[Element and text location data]

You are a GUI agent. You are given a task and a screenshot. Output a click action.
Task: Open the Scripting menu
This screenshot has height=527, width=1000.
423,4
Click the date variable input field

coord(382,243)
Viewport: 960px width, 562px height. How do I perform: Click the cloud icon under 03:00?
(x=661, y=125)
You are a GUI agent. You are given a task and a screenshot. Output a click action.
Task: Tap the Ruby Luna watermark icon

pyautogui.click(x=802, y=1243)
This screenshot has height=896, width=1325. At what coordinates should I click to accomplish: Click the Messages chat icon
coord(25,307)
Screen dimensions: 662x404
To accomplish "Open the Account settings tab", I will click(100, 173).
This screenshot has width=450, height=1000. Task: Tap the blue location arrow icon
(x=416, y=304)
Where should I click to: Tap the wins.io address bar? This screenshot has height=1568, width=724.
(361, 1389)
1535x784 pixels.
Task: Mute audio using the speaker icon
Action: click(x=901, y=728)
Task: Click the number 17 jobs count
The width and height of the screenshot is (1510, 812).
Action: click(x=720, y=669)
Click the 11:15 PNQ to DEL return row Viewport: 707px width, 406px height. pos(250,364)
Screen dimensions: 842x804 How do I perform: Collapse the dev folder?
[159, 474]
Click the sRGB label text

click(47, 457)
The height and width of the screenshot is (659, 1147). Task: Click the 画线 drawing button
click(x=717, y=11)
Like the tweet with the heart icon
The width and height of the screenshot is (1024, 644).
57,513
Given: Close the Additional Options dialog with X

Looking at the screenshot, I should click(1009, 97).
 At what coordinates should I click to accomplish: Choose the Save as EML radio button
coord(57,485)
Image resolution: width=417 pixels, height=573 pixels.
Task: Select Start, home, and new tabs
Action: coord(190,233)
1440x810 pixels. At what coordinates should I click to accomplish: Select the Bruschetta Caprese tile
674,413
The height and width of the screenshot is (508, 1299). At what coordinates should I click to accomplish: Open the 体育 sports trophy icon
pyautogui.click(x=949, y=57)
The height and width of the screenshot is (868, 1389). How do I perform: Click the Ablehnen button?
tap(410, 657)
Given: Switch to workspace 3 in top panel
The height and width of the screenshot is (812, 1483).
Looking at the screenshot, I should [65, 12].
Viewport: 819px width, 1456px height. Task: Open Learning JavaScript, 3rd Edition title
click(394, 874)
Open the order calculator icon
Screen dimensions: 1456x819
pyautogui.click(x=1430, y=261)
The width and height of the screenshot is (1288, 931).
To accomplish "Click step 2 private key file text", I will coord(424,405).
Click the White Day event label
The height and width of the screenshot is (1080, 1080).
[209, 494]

» Challenge: Write out again the lines from the one containing "The width and height of the screenshot is (1288, 931)." through the end of the records, putting "public key" in place of "private key" and changing nothing else.

» Exercise result:
The width and height of the screenshot is (1288, 931).
To accomplish "Click step 2 public key file text", I will coord(424,405).
Click the White Day event label
The height and width of the screenshot is (1080, 1080).
[209, 494]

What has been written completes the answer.